*** Stored data ***
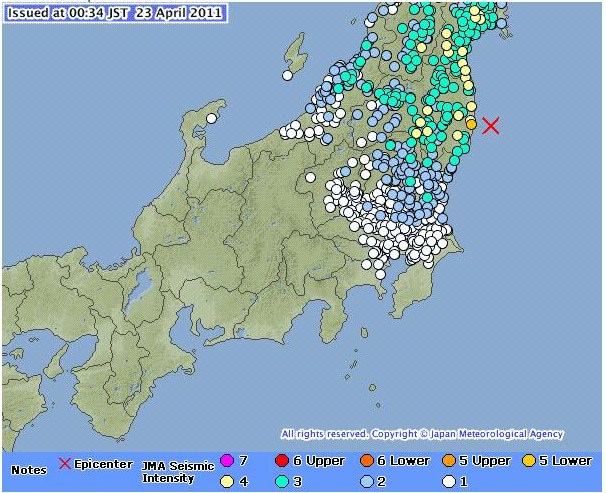Click the Japan Meteorological Agency copyright text
The image size is (606, 493).
coord(421,434)
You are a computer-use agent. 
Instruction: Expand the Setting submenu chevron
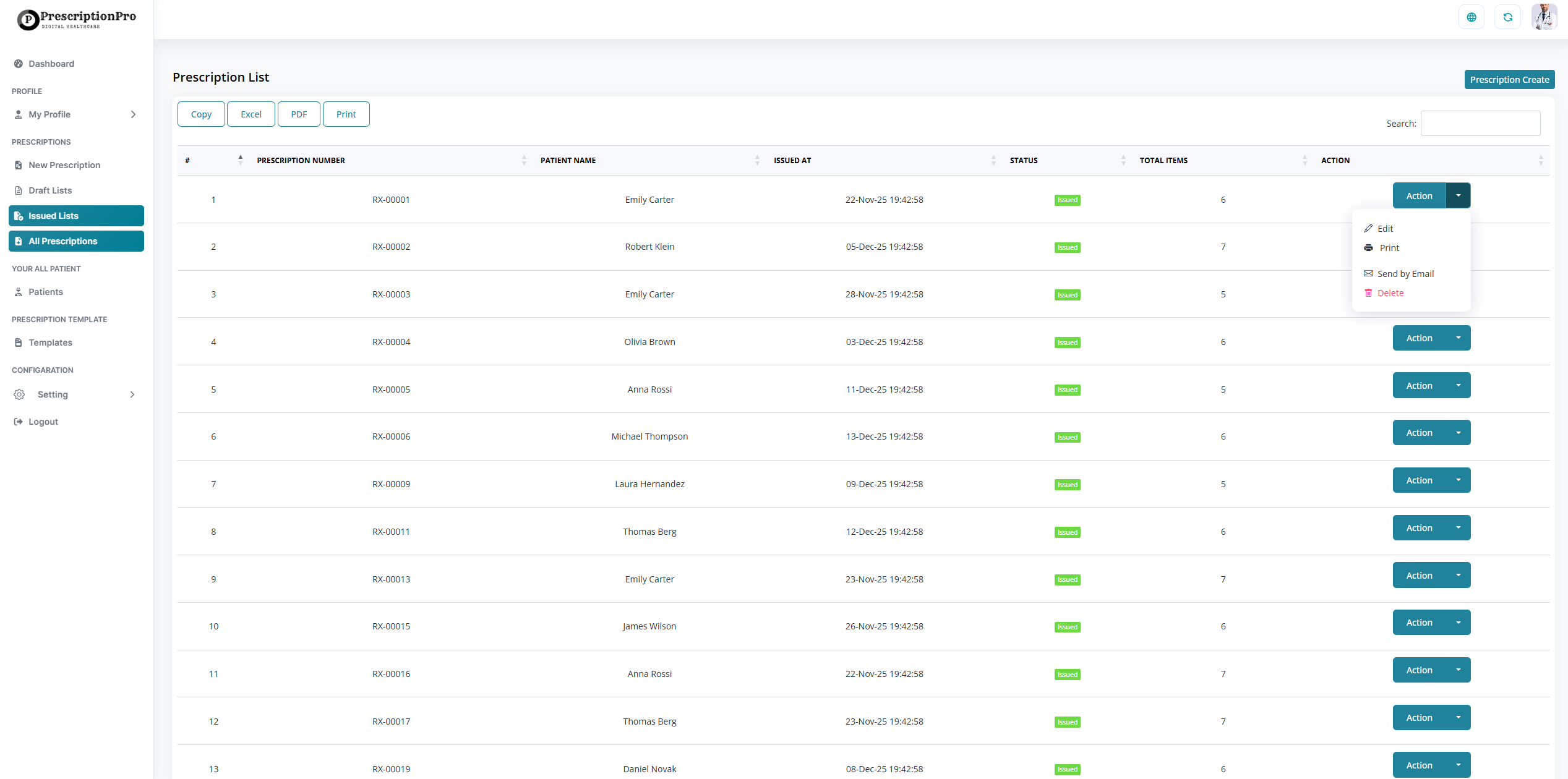132,394
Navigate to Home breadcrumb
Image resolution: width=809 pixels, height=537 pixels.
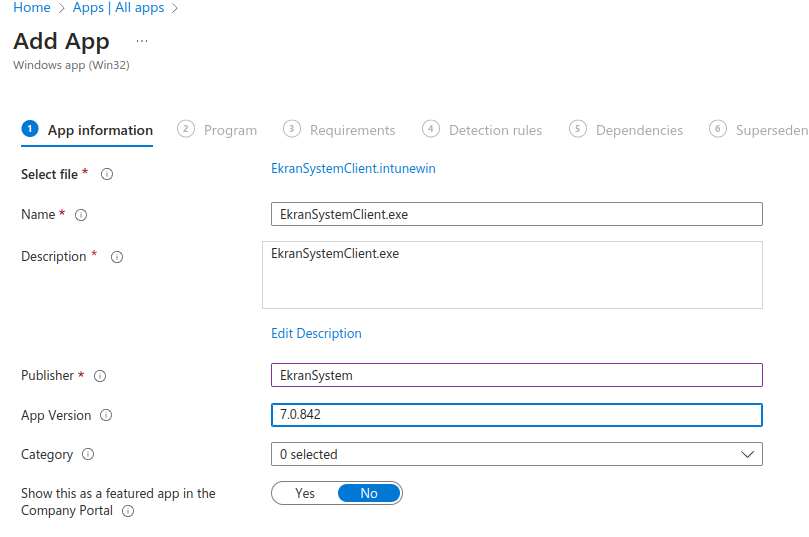pyautogui.click(x=32, y=8)
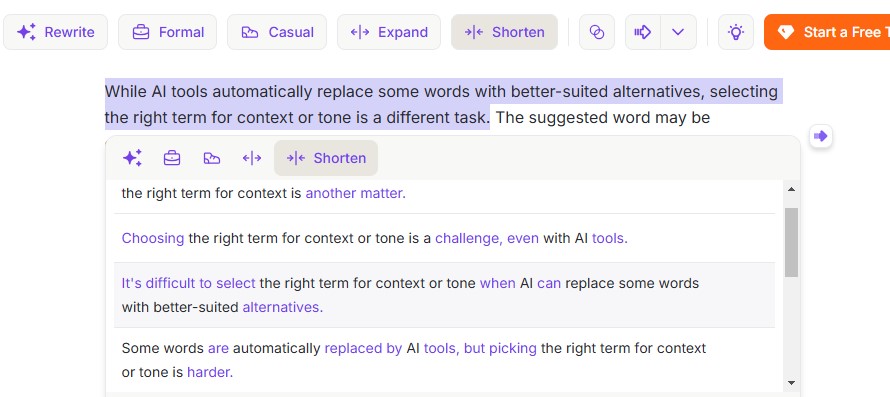Click the orange Start a Free Trial button
890x397 pixels.
click(x=827, y=32)
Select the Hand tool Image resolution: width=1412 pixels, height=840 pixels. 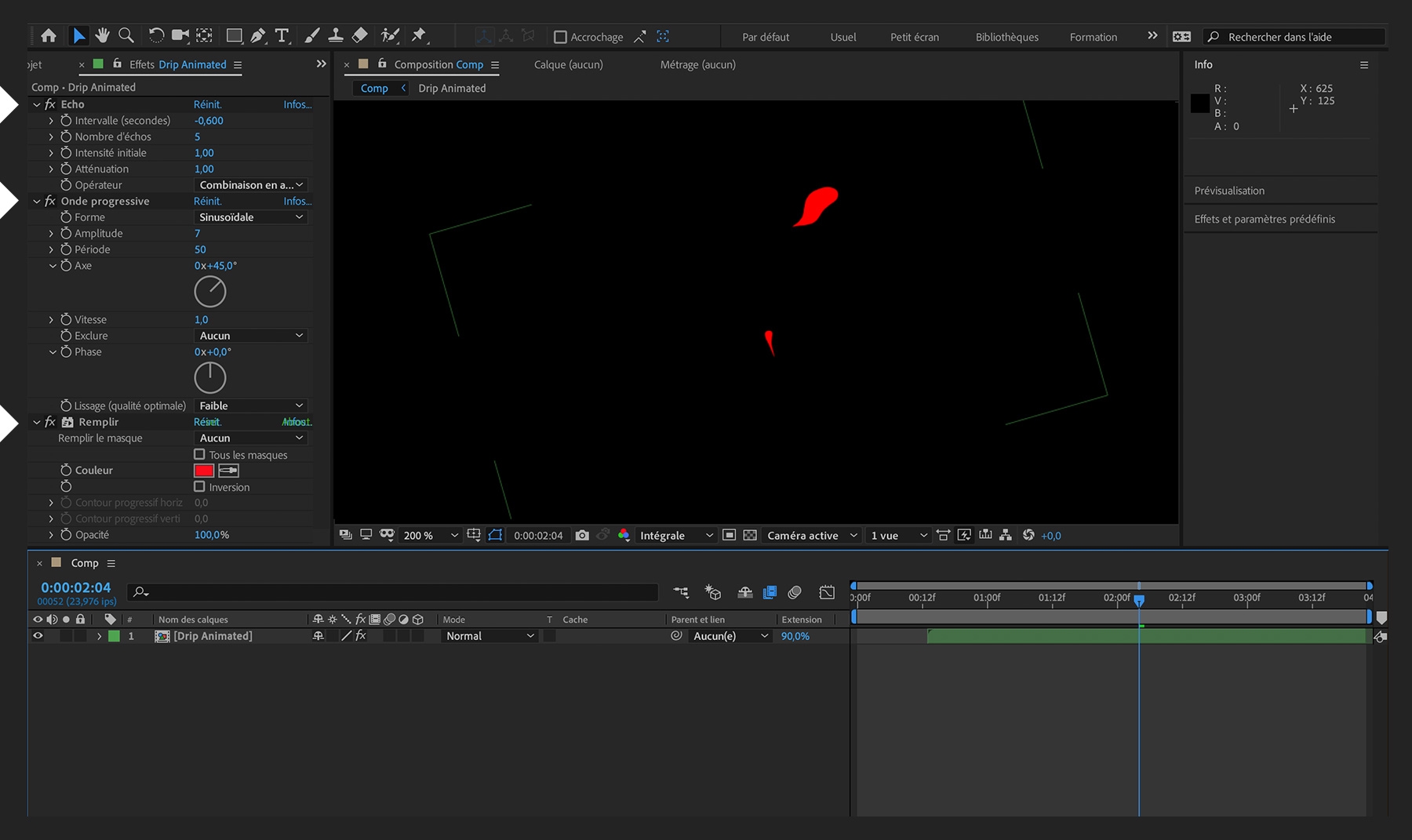coord(102,35)
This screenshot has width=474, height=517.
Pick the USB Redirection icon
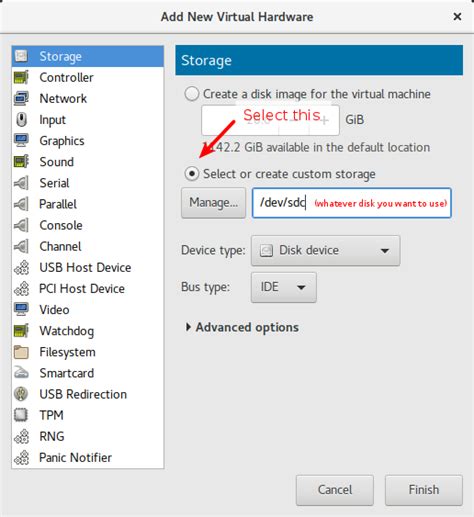click(21, 394)
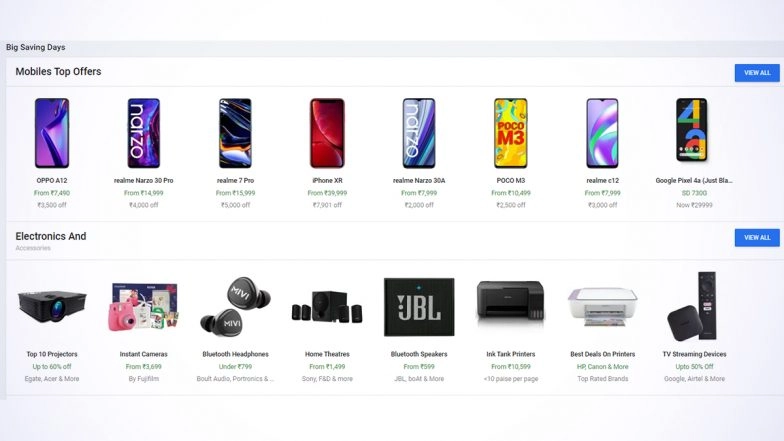Click Best Deals On Printers link

click(602, 354)
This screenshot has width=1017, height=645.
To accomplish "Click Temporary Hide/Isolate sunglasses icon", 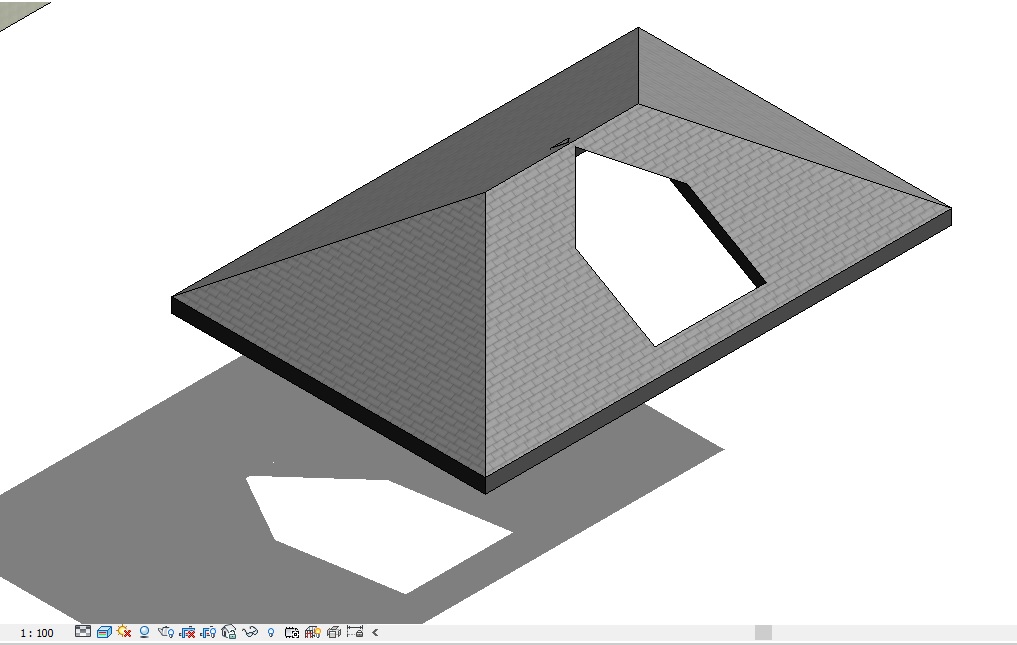I will [x=250, y=632].
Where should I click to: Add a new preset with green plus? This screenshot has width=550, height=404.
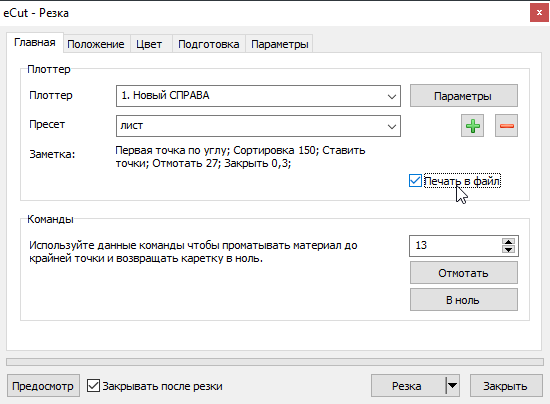tap(472, 126)
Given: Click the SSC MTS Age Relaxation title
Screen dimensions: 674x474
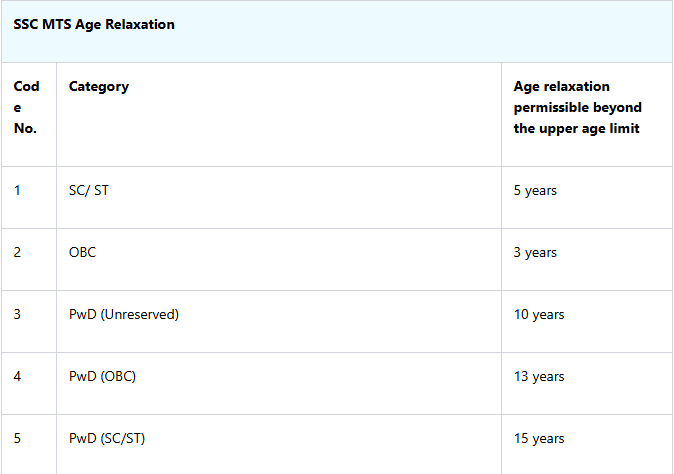Looking at the screenshot, I should [94, 24].
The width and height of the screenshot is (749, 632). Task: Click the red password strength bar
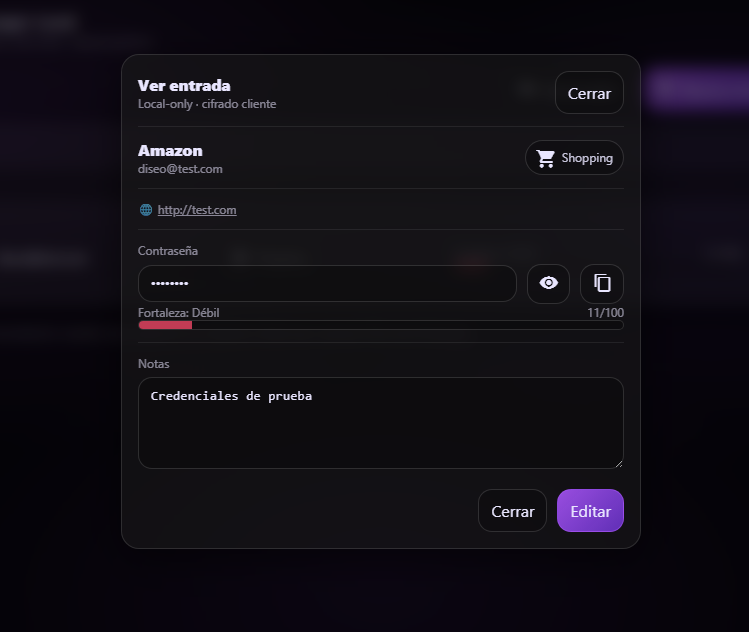pyautogui.click(x=165, y=325)
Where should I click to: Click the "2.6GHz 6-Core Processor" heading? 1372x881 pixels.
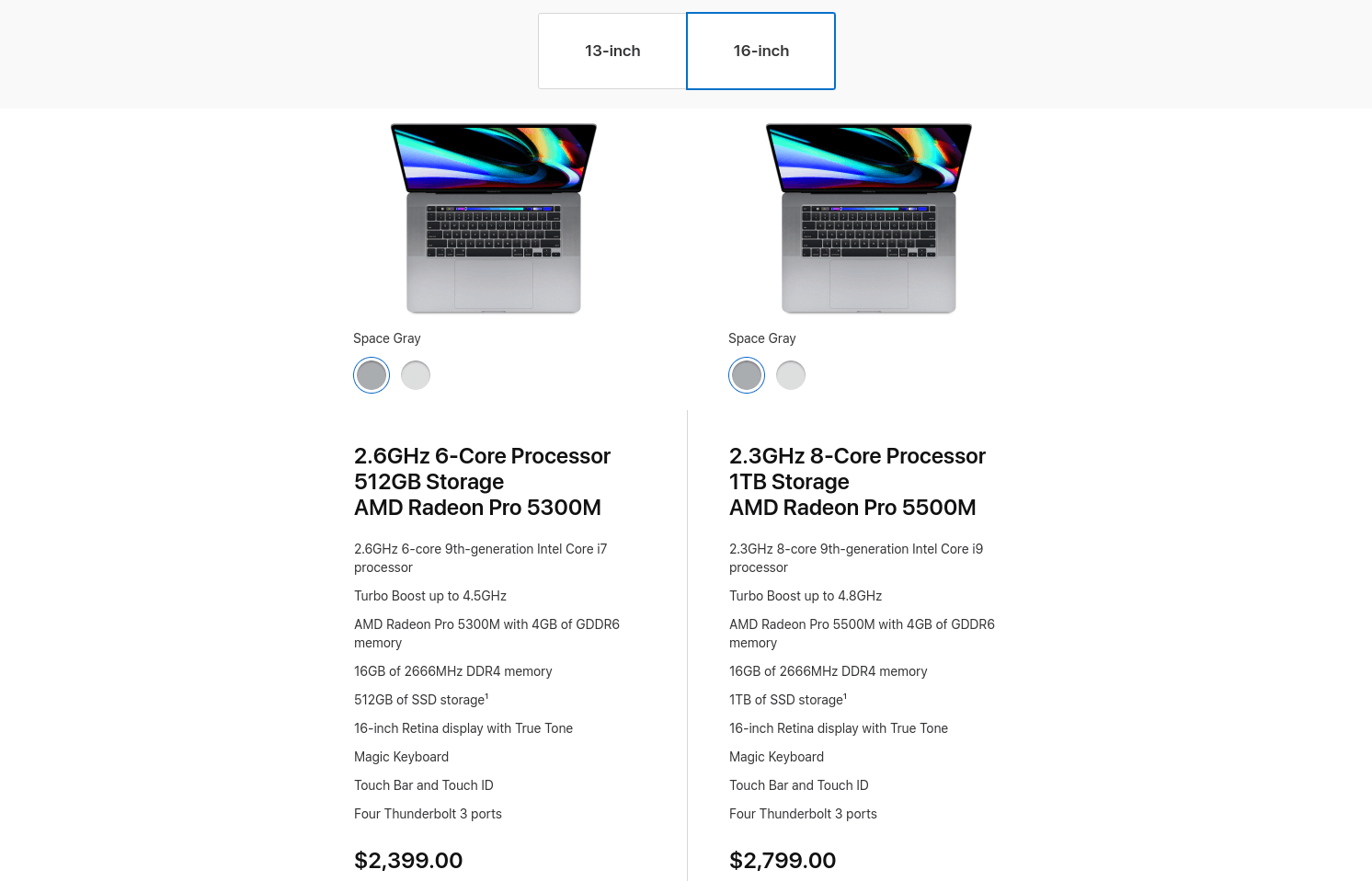click(482, 456)
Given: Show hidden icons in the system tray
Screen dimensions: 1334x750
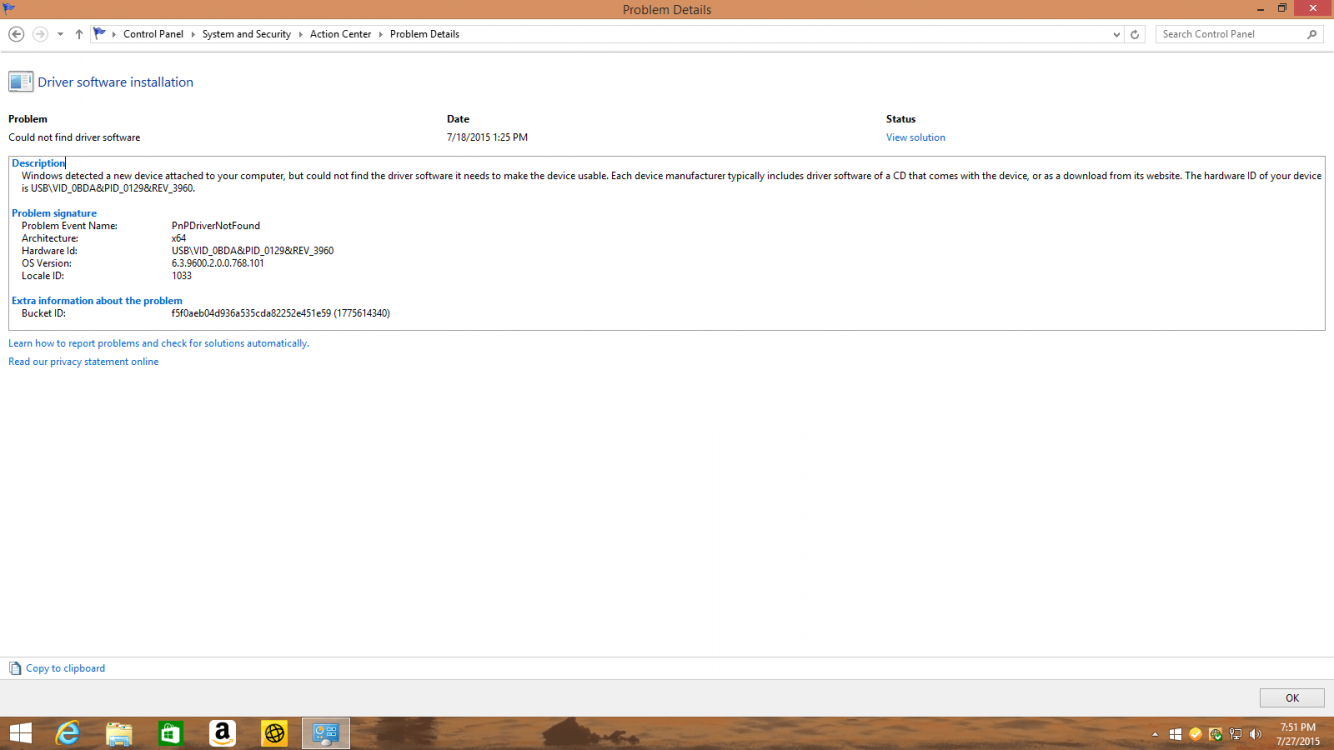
***
_Your goal_
Quote the lines from the one containing "Given: Click the SSC MTS Age Relaxation title" through the end of the entries, word for word, with both ends included. Leave the pictures out of your answer.

_The completed task_
Given: Click the SSC MTS Age Relaxation title
Screen dimensions: 674x474
Looking at the screenshot, I should [94, 24].
The width and height of the screenshot is (749, 632). Task: Click the red password strength bar
pyautogui.click(x=165, y=325)
Where should I click to: Click the "2.6GHz 6-Core Processor" heading? 1372x881 pixels.
click(482, 456)
Given: Show hidden icons in the system tray
Screen dimensions: 1334x750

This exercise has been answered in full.